-- Start THE INPUT --

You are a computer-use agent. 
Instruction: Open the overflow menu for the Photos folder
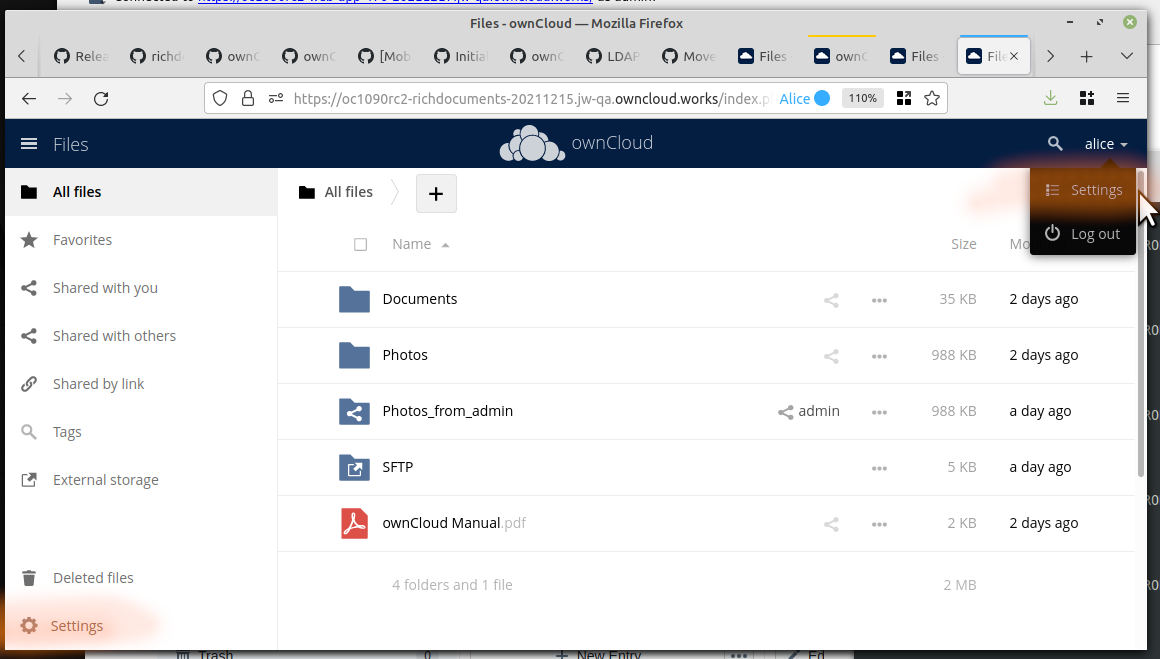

-- End THE INPUT --
-- Start THE INPUT --

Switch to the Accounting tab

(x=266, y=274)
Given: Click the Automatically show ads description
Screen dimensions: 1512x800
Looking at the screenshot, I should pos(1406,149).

-- End THE INPUT --

## WHAT YOU ARE ASKED TO DO
Rewrite the material starting with the line containing "You are a computer-use agent." and going on through the line containing "Instruction: Open the", putting "context menu" in place of "overflow menu" and leaving everything else as it is.

## ANSWER TO THIS EXERCISE
You are a computer-use agent. 
Instruction: Open the context menu for the Photos folder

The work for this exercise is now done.